- **文本节选**:
▼
Skip to main content

dataflow sql

总体流程

选择项目

gcloud config set project query-11

启用API

启用 Cloud Dataflow, Compute Engine, Stackdriver Logging, Cloud Storage, Cloud Storage JSON, BigQuery, Cloud Pub/Sub, and Cloud Resource Manager API。

具体流程可查看Dataflow SQL 界面

创建Pub/Sub主题和发布脚步

(1)

gcloud pubsub topics create transactions

(2) 创建python文件, transactions_injector.py,内容为一下

#!/usr/bin/env python

import datetime, json, os, random, time

# Set the `project` variable to a Google Cloud project ID.
project = 'query-11'

FIRST_NAMES = ['Monet', 'Julia', 'Angelique', 'Stephane', 'Allan', 'Ulrike', 'Vella', 'Melia',
'Noel', 'Terrence', 'Leigh', 'Rubin', 'Tanja', 'Shirlene', 'Deidre', 'Dorthy', 'Leighann',
'Mamie', 'Gabriella', 'Tanika', 'Kennith', 'Merilyn', 'Tonda', 'Adolfo', 'Von', 'Agnus',
'Kieth', 'Lisette', 'Hui', 'Lilliana',]
CITIES = ['Washington', 'Springfield', 'Franklin', 'Greenville', 'Bristol', 'Fairview', 'Salem',
'Madison', 'Georgetown', 'Arlington', 'Ashland',]
STATES = ['MO','SC','IN','CA','IA','DE','ID','AK','NE','VA','PR','IL','ND','OK','VT','DC','CO','MS',
'CT','ME','MN','NV','HI','MT','PA','SD','WA','NJ','NC','WV','AL','AR','FL','NM','KY','GA','MA',
'KS','VI','MI','UT','AZ','WI','RI','NY','TN','OH','TX','AS','MD','OR','MP','LA','WY','GU','NH']
PRODUCTS = ['Product 2', 'Product 2 XL', 'Product 3', 'Product 3 XL', 'Product 4', 'Product 4 XL', 'Product 5',
'Product 5 XL',]

while True:
first_name, last_name = random.sample(FIRST_NAMES, 2)
▲
- **数据行**:
▼
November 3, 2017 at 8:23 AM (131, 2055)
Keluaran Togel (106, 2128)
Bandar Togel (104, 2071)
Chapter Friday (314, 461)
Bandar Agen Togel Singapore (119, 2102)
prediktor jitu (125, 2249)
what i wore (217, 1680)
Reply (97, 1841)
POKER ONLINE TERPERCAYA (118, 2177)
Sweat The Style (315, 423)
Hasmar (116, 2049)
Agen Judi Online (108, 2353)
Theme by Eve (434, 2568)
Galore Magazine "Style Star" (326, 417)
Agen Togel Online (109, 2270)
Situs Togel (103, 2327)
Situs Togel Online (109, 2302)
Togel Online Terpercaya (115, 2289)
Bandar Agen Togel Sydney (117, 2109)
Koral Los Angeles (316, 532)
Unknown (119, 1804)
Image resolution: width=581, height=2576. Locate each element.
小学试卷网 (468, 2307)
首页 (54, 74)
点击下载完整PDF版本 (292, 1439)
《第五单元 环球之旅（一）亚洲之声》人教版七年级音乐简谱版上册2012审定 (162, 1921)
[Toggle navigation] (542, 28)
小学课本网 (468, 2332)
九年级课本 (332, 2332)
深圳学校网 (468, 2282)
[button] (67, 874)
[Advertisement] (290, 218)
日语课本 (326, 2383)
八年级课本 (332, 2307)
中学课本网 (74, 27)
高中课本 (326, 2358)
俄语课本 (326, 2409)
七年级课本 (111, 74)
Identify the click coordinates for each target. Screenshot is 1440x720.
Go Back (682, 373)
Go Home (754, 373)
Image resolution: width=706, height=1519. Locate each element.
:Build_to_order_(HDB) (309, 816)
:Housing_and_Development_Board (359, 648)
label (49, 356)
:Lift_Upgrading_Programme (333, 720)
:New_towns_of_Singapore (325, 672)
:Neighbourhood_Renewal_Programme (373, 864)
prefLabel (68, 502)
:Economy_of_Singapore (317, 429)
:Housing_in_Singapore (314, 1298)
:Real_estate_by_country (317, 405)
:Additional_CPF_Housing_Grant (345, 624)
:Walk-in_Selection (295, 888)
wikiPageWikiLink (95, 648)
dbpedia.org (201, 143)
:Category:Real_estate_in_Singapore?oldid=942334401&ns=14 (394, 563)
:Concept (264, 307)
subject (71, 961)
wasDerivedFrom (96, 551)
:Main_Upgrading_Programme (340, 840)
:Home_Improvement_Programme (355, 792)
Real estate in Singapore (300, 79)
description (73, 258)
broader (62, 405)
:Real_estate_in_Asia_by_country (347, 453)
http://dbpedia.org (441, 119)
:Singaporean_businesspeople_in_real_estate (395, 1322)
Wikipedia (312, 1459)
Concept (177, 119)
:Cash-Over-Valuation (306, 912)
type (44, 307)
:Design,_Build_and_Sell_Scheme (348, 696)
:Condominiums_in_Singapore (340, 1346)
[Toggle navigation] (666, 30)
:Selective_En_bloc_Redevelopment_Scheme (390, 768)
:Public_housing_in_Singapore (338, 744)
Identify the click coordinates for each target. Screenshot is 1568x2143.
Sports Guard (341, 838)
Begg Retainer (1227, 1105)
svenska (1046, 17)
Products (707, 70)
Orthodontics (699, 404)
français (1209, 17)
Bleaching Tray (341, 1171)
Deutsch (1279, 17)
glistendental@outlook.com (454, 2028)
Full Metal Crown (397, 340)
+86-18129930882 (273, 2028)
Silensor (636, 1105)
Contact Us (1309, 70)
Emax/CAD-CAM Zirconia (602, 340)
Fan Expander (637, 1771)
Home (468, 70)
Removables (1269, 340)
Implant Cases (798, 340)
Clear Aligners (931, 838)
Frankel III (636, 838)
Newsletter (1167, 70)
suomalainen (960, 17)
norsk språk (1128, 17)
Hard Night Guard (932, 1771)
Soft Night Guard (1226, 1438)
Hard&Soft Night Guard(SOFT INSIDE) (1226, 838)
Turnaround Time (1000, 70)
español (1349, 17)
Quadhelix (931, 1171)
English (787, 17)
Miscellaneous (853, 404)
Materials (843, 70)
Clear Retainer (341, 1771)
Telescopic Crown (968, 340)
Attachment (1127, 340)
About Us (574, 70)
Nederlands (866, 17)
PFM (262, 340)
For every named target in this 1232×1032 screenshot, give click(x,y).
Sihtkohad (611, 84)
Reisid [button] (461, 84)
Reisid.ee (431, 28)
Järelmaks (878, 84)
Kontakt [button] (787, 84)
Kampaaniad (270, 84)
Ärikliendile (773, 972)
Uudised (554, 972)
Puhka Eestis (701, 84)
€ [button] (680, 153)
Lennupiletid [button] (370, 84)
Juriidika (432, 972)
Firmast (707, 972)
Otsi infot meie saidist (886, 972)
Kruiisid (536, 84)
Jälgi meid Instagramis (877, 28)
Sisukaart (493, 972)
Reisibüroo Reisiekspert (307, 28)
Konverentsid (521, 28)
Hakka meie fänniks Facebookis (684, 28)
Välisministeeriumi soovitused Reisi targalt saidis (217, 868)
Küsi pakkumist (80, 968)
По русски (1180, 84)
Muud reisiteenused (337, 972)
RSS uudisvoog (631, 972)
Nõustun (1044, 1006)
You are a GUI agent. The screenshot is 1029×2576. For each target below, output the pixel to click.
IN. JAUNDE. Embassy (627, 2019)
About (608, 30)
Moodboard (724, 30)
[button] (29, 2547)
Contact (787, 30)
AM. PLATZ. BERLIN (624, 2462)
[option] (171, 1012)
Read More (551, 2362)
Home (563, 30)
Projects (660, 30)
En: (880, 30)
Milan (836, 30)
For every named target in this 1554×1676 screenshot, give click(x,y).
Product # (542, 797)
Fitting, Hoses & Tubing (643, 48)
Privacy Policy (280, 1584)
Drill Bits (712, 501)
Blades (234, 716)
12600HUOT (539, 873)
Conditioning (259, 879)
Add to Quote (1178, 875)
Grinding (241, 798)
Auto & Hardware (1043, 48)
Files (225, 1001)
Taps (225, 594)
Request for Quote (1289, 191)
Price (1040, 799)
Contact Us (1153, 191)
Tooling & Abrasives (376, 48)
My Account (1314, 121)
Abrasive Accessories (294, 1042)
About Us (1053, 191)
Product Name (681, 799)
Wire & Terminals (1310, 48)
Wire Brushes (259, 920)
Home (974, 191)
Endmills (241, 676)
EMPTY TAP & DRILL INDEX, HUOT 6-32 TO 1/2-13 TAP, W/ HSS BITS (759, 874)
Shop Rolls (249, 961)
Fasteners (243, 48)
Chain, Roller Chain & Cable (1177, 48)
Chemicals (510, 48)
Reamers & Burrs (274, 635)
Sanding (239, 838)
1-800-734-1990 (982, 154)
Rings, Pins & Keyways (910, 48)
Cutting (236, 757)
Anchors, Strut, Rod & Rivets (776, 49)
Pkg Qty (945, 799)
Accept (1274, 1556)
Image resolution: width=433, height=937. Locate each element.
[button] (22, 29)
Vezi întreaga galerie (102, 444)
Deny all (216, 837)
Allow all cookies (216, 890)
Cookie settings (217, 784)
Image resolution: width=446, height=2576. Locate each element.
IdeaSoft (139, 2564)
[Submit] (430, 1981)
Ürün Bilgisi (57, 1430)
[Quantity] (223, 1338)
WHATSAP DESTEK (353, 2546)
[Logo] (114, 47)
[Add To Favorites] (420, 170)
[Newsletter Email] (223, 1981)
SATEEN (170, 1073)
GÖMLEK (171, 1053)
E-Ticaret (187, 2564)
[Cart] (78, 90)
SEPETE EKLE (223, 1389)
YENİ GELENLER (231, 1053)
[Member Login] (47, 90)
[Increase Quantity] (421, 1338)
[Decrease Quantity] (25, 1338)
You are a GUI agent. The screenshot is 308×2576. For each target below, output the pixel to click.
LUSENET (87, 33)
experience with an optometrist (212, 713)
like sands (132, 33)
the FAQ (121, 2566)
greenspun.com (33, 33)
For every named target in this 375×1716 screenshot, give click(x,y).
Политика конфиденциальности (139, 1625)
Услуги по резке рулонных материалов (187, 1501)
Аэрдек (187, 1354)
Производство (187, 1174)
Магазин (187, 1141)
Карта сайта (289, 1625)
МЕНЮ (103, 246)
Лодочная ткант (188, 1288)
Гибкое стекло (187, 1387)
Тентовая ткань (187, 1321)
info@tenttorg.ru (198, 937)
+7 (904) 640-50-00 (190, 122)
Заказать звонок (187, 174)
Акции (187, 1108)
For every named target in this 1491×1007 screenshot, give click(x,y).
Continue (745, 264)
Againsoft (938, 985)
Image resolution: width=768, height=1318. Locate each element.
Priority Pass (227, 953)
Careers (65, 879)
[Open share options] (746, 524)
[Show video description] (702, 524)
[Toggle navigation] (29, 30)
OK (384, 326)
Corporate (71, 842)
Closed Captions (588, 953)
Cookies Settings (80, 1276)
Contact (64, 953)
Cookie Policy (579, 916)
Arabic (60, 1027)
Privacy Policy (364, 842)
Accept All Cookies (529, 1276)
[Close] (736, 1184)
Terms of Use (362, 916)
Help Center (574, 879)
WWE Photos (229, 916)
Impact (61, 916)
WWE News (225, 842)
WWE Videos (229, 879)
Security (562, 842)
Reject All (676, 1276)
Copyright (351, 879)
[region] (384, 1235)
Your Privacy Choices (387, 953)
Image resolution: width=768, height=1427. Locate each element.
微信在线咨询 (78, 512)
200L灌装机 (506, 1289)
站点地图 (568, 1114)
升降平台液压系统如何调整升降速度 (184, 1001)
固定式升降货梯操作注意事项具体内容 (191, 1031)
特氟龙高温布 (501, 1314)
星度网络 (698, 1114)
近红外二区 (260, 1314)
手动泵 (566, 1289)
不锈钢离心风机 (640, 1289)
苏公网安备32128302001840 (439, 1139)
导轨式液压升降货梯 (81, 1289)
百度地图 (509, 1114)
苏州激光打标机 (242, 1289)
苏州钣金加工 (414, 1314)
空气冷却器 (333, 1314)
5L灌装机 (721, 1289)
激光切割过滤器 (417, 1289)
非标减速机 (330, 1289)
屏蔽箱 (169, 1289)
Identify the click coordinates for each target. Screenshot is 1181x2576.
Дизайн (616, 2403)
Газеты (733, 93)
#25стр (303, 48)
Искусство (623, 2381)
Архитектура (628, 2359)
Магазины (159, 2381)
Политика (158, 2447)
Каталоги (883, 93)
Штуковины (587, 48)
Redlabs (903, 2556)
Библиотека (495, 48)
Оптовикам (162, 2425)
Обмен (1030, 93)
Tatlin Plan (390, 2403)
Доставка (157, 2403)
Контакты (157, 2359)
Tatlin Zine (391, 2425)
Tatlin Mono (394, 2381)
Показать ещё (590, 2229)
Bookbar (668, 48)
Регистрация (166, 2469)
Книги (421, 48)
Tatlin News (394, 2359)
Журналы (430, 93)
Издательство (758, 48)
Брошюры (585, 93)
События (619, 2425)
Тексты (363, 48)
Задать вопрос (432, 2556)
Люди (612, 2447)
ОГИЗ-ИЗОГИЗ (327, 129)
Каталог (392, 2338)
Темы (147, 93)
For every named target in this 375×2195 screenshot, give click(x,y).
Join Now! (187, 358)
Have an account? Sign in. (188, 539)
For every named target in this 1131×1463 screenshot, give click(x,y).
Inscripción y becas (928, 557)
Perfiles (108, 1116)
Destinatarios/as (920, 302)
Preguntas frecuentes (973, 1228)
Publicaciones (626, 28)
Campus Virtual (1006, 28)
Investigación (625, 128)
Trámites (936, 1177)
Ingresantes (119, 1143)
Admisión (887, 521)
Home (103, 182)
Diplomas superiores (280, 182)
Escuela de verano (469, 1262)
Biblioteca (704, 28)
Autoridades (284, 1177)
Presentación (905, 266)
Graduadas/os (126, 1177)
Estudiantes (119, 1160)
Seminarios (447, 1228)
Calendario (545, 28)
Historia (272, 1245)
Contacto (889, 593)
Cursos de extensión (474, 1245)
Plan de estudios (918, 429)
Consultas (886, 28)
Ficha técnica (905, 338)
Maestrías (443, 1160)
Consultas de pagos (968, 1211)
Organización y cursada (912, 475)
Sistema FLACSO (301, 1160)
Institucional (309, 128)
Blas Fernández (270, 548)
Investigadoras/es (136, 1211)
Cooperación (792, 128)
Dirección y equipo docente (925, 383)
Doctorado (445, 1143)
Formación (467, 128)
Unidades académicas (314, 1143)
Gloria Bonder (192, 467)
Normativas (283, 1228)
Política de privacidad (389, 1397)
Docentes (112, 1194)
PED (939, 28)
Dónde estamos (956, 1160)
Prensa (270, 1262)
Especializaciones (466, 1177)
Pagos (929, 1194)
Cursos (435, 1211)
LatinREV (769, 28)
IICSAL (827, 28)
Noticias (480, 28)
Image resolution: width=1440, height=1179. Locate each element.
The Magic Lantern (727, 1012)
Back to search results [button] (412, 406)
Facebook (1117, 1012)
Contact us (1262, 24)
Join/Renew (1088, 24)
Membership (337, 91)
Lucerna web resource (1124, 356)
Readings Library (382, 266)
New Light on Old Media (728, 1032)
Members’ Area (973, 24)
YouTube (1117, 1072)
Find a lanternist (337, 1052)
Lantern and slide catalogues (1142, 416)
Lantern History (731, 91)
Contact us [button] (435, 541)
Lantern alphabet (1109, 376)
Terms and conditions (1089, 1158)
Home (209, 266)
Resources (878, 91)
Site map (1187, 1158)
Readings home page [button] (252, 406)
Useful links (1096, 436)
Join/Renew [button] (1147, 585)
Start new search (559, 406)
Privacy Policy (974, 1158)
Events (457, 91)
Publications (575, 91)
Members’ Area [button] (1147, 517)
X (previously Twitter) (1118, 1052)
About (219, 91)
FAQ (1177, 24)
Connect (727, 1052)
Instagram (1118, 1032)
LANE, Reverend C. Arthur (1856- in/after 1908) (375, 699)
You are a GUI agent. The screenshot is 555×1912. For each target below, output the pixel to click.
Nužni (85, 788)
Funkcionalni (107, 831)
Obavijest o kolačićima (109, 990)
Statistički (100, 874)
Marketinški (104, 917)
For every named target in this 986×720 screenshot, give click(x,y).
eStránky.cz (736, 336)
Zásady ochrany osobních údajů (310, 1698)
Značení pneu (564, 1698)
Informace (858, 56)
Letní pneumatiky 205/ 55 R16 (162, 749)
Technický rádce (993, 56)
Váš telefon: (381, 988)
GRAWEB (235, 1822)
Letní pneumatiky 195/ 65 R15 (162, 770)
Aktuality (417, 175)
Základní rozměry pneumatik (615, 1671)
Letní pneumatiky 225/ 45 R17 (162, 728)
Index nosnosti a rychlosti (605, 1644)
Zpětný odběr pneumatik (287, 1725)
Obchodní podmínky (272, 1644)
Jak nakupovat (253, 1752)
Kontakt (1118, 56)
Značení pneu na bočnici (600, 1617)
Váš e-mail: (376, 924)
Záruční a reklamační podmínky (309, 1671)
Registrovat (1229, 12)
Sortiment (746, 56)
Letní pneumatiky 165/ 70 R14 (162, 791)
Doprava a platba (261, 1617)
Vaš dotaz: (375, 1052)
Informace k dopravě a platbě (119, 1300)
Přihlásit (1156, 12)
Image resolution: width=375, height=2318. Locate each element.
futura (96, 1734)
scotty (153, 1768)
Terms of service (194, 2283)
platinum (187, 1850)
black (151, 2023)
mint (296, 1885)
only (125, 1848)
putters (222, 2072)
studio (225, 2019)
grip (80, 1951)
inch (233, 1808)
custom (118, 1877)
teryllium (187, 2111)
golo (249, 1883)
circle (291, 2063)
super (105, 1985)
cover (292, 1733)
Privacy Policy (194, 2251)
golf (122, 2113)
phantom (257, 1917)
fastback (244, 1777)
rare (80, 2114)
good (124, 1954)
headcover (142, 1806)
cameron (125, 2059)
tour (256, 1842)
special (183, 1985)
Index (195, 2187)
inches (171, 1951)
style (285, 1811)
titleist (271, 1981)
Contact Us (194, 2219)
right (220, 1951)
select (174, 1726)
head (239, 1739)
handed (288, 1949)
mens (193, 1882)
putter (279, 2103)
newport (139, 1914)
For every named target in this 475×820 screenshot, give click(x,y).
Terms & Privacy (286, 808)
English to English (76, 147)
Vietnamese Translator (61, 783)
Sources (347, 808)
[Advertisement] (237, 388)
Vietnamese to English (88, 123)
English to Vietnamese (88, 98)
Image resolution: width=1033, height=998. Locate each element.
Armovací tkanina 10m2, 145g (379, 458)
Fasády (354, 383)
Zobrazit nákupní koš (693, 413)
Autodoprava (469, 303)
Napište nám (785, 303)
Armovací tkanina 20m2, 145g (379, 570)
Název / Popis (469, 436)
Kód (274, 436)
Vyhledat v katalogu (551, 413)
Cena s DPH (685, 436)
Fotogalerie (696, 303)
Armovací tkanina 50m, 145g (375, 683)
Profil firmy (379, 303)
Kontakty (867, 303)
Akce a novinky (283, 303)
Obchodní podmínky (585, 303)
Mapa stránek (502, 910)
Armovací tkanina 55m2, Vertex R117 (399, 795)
▲
- **挑战任务**:
**a)** 请原样照抄关于 Dataflow SQL 的文本中从“Skip to main”到“Resource Manager API。”的部分。
**b)** 请重新写出记录中从含有“Privacy Policy (194, 2251)”的那一行到含有“Obchodní podmínky (585, 303)”的那一行（两端均包括），只把其中的“145g”替换为“160g”，其余内容保持不变。
这些记录与关于 Dataflow SQL 的文本没有任何关联。

- **逐题结果**:
**a)**
Skip to main content

dataflow sql

总体流程

选择项目

gcloud config set project query-11

启用API

启用 Cloud Dataflow, Compute Engine, Stackdriver Logging, Cloud Storage, Cloud Storage JSON, BigQuery, Cloud Pub/Sub, and Cloud Resource Manager API。

**b)**
Privacy Policy (194, 2251)
golf (122, 2113)
phantom (257, 1917)
fastback (244, 1777)
rare (80, 2114)
good (124, 1954)
headcover (142, 1806)
cameron (125, 2059)
tour (256, 1842)
special (183, 1985)
Index (195, 2187)
inches (171, 1951)
style (285, 1811)
titleist (271, 1981)
Contact Us (194, 2219)
right (220, 1951)
select (174, 1726)
head (239, 1739)
handed (288, 1949)
mens (193, 1882)
putter (279, 2103)
newport (139, 1914)
For every named target in this 475×820 screenshot, give click(x,y).
Terms & Privacy (286, 808)
English to English (76, 147)
Vietnamese Translator (61, 783)
Sources (347, 808)
[Advertisement] (237, 388)
Vietnamese to English (88, 123)
English to Vietnamese (88, 98)
Image resolution: width=1033, height=998. Locate each element.
Armovací tkanina 10m2, 160g (379, 458)
Fasády (354, 383)
Zobrazit nákupní koš (693, 413)
Autodoprava (469, 303)
Napište nám (785, 303)
Armovací tkanina 20m2, 160g (379, 570)
Název / Popis (469, 436)
Kód (274, 436)
Vyhledat v katalogu (551, 413)
Cena s DPH (685, 436)
Fotogalerie (696, 303)
Armovací tkanina 50m, 160g (375, 683)
Profil firmy (379, 303)
Kontakty (867, 303)
Akce a novinky (283, 303)
Obchodní podmínky (585, 303)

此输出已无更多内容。